Il disastro di Marcinelle è il terzo per numero di vittime tra gli immigrati italiani all’estero, dopo quelli degli Stati Uniti: a Monongah (Virginia) e a Dawson (Nuovo Messico). A Monongah i morti furono 362 e gli italiani che persero la vita 171, mentre a Dawson le vittime furono 263, tra cui 146 italiani.
Dal dopoguerra fino alla metà degli anni ’50 più di 140mila italiani andarono a lavorare in miniera, in Belgio. L’Italia infatti, con il Belgio, aveva fatto un accordo: lavoratori in cambio di carbone a basso costo: 200 chili di carbone al giorno, per ogni minatore.
In Italia intere zone erano ridotte in miseria, l’economia era in ginocchio, il Belgio invece aveva bisogno di manodopera. Il Belgio chiedeva italiani di buona salute e di massimo 35 anni. Partirono uomini, con donne, figli, genitori al seguito. In Belgio, gli italiani non erano visti di buon occhio, perché accettarono lavori pagati male e poco sicuri.

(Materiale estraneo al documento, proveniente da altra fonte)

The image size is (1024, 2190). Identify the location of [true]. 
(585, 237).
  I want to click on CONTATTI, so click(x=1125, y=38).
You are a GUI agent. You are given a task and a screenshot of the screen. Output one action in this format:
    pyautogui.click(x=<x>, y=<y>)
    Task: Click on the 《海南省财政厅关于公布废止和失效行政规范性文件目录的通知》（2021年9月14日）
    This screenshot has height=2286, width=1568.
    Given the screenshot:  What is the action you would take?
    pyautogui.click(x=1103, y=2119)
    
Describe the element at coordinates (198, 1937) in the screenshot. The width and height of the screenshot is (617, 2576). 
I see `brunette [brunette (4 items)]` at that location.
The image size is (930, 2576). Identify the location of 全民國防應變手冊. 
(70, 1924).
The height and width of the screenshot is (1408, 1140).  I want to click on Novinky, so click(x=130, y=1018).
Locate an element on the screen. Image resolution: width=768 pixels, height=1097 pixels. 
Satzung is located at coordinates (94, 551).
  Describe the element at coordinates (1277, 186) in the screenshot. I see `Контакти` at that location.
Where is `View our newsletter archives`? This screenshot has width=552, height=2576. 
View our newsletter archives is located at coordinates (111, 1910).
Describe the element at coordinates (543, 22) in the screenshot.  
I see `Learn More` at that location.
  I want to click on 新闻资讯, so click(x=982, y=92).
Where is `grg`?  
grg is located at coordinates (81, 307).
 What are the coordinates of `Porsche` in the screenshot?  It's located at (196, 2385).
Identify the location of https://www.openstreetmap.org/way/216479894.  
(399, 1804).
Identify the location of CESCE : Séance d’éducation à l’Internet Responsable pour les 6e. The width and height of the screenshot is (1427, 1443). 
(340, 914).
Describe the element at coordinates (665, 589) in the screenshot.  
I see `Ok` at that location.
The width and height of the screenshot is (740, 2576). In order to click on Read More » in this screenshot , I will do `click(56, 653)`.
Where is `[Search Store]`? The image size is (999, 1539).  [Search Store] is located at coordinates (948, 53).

I minatori italiani vivevano in cantine, baracche, ex campi di prigionia. I bagni e le fontane per l’acqua erano all’esterno e in comune. Ci sono diversi saggi che raccontano dei minatori in Belgio. Una storia che deve far riflettere. Oggi il sito di Bois du Cazier, ormai dismesso, è patrimonio dell’Unesco.